WORK INSTRUCTIONS: Take the listing below and print exactly the lines starting at the line containing "Given: Select the State or province field" and ending at the line containing "Screen dimensions: 855x839", both ends included, and no others.

===== SOURCE RECORDS

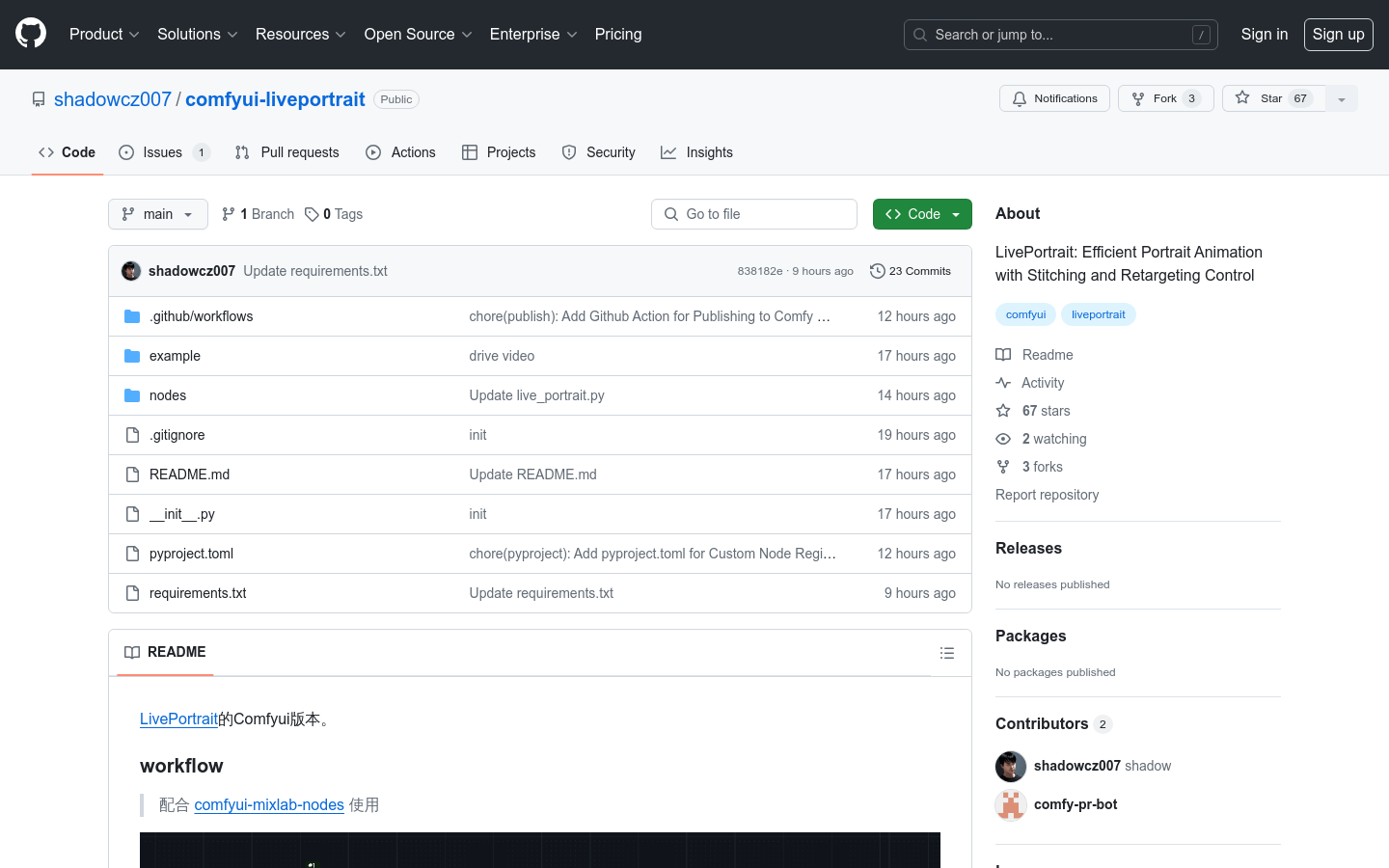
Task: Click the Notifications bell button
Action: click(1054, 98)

==========
===== SOURCE RECORDS

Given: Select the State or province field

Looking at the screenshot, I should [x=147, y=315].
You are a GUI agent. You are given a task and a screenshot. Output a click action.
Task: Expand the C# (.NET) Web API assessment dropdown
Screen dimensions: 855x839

==========
===== SOURCE RECORDS

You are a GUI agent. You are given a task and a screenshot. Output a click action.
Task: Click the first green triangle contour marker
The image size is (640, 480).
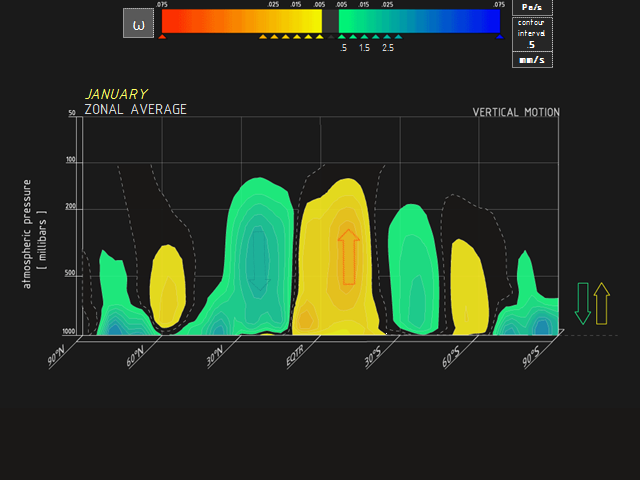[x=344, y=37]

==========

RESPONSE TO THIS TASK:
Given: Select the State or province field

Looking at the screenshot, I should [x=147, y=315].
You are a GUI agent. You are given a task and a screenshot. Output a click action.
Task: Expand the C# (.NET) Web API assessment dropdown
Screen dimensions: 855x839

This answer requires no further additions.